(Pixel coordinate grounding data)
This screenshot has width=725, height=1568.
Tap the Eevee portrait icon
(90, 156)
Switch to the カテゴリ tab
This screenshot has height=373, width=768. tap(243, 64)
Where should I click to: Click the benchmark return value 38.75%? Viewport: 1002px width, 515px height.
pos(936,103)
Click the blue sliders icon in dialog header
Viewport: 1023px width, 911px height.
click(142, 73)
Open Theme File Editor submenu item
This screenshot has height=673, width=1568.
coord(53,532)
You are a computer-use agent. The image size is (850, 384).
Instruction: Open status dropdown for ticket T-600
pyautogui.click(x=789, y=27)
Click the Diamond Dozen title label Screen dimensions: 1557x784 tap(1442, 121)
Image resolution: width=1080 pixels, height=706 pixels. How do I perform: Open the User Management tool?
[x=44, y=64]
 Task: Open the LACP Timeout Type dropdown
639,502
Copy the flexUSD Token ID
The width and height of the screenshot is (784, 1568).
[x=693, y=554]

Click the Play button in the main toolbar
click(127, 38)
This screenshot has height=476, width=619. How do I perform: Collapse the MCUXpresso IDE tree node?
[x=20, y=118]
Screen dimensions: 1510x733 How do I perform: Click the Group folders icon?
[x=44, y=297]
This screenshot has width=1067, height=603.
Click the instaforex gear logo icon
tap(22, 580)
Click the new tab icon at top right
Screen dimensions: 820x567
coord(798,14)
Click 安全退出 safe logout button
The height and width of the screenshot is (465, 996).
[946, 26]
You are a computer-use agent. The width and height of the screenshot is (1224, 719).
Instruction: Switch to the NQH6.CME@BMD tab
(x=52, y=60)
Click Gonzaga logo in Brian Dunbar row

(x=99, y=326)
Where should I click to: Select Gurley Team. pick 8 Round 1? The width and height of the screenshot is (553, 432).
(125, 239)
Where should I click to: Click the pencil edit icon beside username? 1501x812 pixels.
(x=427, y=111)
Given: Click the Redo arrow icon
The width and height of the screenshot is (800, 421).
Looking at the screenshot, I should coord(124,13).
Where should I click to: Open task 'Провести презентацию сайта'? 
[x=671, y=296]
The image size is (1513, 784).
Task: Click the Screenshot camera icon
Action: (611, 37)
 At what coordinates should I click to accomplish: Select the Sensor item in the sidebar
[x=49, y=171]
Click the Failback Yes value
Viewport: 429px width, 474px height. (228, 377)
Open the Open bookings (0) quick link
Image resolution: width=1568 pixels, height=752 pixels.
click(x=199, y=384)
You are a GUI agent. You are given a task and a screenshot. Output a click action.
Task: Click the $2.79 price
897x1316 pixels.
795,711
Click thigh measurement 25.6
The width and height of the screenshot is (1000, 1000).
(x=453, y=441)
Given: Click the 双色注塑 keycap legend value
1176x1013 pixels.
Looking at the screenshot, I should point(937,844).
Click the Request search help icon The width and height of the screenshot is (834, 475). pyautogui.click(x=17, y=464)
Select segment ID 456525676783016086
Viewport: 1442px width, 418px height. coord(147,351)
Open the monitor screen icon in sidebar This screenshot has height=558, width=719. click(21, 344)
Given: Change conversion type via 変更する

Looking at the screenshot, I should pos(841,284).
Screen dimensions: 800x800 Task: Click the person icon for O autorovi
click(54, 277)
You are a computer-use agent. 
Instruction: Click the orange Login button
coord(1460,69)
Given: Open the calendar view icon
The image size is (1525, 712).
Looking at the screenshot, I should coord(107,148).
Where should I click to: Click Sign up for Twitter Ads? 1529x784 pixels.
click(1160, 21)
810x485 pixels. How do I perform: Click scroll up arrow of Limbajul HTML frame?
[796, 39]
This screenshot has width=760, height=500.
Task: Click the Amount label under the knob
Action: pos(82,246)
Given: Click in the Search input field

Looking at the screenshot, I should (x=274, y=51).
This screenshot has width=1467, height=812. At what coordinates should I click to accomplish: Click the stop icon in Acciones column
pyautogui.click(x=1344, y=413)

WHAT IS BEING ASKED
Write out the entries above word for word.

TASK SOLUTION
This screenshot has width=725, height=1568.
Tap the Eevee portrait icon
(90, 156)
Switch to the カテゴリ tab
This screenshot has height=373, width=768. tap(243, 64)
Where should I click to: Click the benchmark return value 38.75%? Viewport: 1002px width, 515px height.
pos(936,103)
Click the blue sliders icon in dialog header
Viewport: 1023px width, 911px height.
click(142, 73)
Open Theme File Editor submenu item
This screenshot has height=673, width=1568.
coord(53,532)
You are a computer-use agent. The image size is (850, 384).
Instruction: Open status dropdown for ticket T-600
pyautogui.click(x=789, y=27)
Click the Diamond Dozen title label Screen dimensions: 1557x784 tap(1442, 121)
Image resolution: width=1080 pixels, height=706 pixels. How do I perform: Open the User Management tool?
[x=44, y=64]
 Task: Open the LACP Timeout Type dropdown
639,502
Copy the flexUSD Token ID
The width and height of the screenshot is (784, 1568).
[x=693, y=554]

Click the Play button in the main toolbar
click(127, 38)
This screenshot has height=476, width=619. How do I perform: Collapse the MCUXpresso IDE tree node?
[x=20, y=118]
Screen dimensions: 1510x733 How do I perform: Click the Group folders icon?
[x=44, y=297]
This screenshot has width=1067, height=603.
Click the instaforex gear logo icon
tap(22, 580)
Click the new tab icon at top right
Screen dimensions: 820x567
coord(798,14)
Click 安全退出 safe logout button
The height and width of the screenshot is (465, 996).
[946, 26]
You are a computer-use agent. The width and height of the screenshot is (1224, 719).
Instruction: Switch to the NQH6.CME@BMD tab
(x=52, y=60)
Click Gonzaga logo in Brian Dunbar row

(x=99, y=326)
Where should I click to: Select Gurley Team. pick 8 Round 1? The width and height of the screenshot is (553, 432).
(125, 239)
Where should I click to: Click the pencil edit icon beside username? 1501x812 pixels.
(x=427, y=111)
Given: Click the Redo arrow icon
The width and height of the screenshot is (800, 421).
Looking at the screenshot, I should coord(124,13).
Where should I click to: Open task 'Провести презентацию сайта'? 
[x=671, y=296]
The image size is (1513, 784).
Task: Click the Screenshot camera icon
Action: (611, 37)
 At what coordinates should I click to accomplish: Select the Sensor item in the sidebar
[x=49, y=171]
Click the Failback Yes value
Viewport: 429px width, 474px height. (228, 377)
Open the Open bookings (0) quick link
Image resolution: width=1568 pixels, height=752 pixels.
click(x=199, y=384)
You are a GUI agent. You are given a task and a screenshot. Output a click action.
Task: Click the $2.79 price
897x1316 pixels.
795,711
Click thigh measurement 25.6
The width and height of the screenshot is (1000, 1000).
(x=453, y=441)
Given: Click the 双色注塑 keycap legend value
1176x1013 pixels.
Looking at the screenshot, I should point(937,844).
Click the Request search help icon The width and height of the screenshot is (834, 475). pyautogui.click(x=17, y=464)
Select segment ID 456525676783016086
Viewport: 1442px width, 418px height. coord(147,351)
Open the monitor screen icon in sidebar This screenshot has height=558, width=719. click(21, 344)
Given: Change conversion type via 変更する

Looking at the screenshot, I should pos(841,284).
Screen dimensions: 800x800 Task: Click the person icon for O autorovi
click(54, 277)
You are a computer-use agent. 
Instruction: Click the orange Login button
coord(1460,69)
Given: Open the calendar view icon
The image size is (1525, 712).
Looking at the screenshot, I should coord(107,148).
Where should I click to: Click Sign up for Twitter Ads? 1529x784 pixels.
click(1160, 21)
810x485 pixels. How do I perform: Click scroll up arrow of Limbajul HTML frame?
[796, 39]
This screenshot has width=760, height=500.
Task: Click the Amount label under the knob
Action: pos(82,246)
Given: Click in the Search input field

Looking at the screenshot, I should (x=274, y=51).
This screenshot has width=1467, height=812. At what coordinates should I click to accomplish: Click the stop icon in Acciones column
pyautogui.click(x=1344, y=413)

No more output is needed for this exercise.